The support package was developed in dialogue with experts and food sector professionals from eight countries. In pilot activities run in each participating country, tools were tested to prepare plans for “providing school meals in crises”, “strategic crisis communication”, “organising social kitchens” and “connecting with local suppliers” during disruptions. A guide on developing action plans is an integral part of the support package.
Training & Networking Programme for Kitchen Professionals
A part of StratKIT+ efforts involved long-term transforming kitchen workflows, influencing procurement decisions, and selecting meal ingredients that prioritise higher sustainability (organic, seasonal, tasty, and cost-sensitive). The Training and Networking programme provided kitchen professionals across the Baltic Sea region with opportunities for peer learning, skill exchange, and the capability to integrate sustainable practices into their daily operations.
The programme was tested, for example, in Berlin (Germany) and Rybnik (Poland), alongside national training activities in other countries. Kitchen professionals analysed together kitchen operations and identified areas where change is feasible (e.g. in menus, procurement, methods). They tried out modifications (for example, including more regional/organic products, reducing waste, and adjusting portions) and evaluated them to prepare for the next steps. The training involved interdisciplinary teams (chefs, policy experts, communication/education professionals).
Kitchens that took part expressed interest in continuing the use of sustainable practices, and several municipalities are considering integrating this training into their standard professional development programmes for catering staff.
Interreg pays off
StratKIT+ solutions in use
Already during the project’s lifetime, the Sustainable Public Meal Toolkit+ attracted 3,500 new visitors from 126 countries and over 220 downloads, indicating growing interest from multiple audiences. Audiovisual guidance (four piloting videos and a training video) was produced in multiple languages, making the tools more accessible.

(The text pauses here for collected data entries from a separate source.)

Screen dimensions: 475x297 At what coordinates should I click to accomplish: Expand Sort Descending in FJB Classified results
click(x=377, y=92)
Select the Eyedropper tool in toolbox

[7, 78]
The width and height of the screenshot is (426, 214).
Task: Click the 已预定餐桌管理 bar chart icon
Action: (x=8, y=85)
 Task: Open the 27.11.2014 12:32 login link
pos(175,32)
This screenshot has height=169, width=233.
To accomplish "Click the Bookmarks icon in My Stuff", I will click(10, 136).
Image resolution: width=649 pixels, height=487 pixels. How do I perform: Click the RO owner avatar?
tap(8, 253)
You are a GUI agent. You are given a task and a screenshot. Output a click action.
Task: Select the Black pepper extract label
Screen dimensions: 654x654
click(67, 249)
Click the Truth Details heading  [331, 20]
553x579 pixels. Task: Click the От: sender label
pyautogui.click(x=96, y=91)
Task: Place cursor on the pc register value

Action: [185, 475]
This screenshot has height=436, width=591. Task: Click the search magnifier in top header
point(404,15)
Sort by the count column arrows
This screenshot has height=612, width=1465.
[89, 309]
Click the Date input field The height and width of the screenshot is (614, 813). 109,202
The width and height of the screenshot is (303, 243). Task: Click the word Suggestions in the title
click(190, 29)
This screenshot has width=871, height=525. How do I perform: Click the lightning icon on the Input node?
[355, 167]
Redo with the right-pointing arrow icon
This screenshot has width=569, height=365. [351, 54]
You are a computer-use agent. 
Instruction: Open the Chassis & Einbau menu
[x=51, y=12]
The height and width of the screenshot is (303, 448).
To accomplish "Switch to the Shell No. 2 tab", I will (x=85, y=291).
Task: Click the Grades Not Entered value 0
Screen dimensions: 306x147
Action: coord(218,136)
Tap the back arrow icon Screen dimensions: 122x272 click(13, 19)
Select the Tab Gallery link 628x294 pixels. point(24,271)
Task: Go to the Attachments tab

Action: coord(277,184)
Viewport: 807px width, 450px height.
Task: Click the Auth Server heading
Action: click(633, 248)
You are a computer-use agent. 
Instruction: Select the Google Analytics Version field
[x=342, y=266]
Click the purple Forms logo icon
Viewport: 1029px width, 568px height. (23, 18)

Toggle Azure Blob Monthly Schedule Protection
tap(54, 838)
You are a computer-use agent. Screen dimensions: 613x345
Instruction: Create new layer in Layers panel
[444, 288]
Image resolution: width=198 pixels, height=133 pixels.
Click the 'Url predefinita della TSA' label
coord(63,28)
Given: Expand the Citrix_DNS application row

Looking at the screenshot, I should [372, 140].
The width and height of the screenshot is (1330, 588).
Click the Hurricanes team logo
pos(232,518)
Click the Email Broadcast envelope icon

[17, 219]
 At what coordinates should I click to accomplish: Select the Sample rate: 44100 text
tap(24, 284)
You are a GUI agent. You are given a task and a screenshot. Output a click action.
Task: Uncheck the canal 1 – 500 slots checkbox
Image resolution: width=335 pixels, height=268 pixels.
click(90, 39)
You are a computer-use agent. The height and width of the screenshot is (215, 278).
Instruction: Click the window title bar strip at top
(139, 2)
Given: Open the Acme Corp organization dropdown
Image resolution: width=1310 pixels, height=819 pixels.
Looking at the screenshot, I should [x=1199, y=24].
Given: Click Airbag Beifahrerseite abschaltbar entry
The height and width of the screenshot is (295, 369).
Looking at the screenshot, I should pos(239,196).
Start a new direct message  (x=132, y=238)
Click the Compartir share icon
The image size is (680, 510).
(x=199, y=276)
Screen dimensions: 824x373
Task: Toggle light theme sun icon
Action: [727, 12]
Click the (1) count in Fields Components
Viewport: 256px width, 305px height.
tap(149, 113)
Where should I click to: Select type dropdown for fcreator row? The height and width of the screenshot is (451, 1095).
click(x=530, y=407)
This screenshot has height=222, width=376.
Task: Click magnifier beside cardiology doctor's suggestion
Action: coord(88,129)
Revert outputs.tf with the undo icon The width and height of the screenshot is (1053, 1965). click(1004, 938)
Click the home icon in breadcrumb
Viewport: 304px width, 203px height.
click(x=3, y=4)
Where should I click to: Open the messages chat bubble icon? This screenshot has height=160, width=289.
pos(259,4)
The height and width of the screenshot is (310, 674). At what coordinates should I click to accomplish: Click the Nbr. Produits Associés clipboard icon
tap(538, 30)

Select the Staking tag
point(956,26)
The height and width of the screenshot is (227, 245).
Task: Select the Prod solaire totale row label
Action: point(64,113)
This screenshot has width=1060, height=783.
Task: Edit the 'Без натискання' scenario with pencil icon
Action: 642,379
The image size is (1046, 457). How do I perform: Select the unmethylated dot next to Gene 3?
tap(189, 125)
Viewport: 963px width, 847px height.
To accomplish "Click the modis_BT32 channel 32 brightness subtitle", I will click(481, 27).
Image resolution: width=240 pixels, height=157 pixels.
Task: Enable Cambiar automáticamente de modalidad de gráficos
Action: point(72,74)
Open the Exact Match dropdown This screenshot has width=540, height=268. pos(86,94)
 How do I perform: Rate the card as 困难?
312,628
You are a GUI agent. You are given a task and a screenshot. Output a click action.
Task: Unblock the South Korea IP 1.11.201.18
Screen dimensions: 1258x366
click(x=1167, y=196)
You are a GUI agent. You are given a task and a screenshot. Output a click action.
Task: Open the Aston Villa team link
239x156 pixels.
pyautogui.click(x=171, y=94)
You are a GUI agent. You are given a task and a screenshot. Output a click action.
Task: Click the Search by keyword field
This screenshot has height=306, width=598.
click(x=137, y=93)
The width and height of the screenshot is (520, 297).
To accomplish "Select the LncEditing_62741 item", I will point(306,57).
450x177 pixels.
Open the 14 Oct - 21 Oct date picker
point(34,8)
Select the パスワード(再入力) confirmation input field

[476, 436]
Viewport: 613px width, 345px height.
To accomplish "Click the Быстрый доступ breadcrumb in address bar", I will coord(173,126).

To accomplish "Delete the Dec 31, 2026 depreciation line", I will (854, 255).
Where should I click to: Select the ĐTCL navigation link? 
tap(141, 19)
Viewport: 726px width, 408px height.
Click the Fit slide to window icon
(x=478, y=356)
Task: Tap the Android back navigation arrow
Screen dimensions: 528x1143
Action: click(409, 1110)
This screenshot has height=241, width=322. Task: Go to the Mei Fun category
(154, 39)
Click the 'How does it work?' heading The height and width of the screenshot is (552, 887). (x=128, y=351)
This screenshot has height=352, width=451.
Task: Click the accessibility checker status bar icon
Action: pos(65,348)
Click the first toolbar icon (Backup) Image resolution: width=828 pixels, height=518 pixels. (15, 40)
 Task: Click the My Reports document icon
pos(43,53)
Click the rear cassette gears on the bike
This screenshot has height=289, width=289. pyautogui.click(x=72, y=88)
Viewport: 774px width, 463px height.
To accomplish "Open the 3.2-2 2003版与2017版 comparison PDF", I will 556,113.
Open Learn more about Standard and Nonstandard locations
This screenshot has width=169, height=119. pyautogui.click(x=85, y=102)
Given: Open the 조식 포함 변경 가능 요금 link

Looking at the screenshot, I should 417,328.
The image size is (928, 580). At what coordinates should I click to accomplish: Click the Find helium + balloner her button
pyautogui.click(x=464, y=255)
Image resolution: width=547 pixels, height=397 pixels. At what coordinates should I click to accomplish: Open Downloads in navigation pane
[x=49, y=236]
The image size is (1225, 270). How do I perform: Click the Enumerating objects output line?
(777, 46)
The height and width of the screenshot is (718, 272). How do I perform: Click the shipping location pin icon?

The Toolkit+ is already in use by municipalities and catering organisations in several countries of the Baltic Sea region, with follow-up commitments to integrate its tools into local strategies, procurement guidelines, and staff training. This includes, for example, the municipality of Södertälje (Sweden), which will continue its Diet for a Green Planet initiative, and the Lithuanian municipality of Lazdijai (Lithuania), inspired by the guide on crisis management. The city of Rybnik (Poland) continuously strives for more sustainable meal provision. For its sustainability efforts, it became a finalist in the Innovation in Politics Awards.
In numbers
25 organisations cooperating across borders
73 organisations directly benefitting
Project Wrap-Up
Thanks to Interreg funding and transnational cooperation, StratKIT+ helped public kitchens and local authorities across the Baltic Sea region move closer towards greener, healthier, and more resilient catering services — offering local, sustainable, and nutritious meals to citizens every day.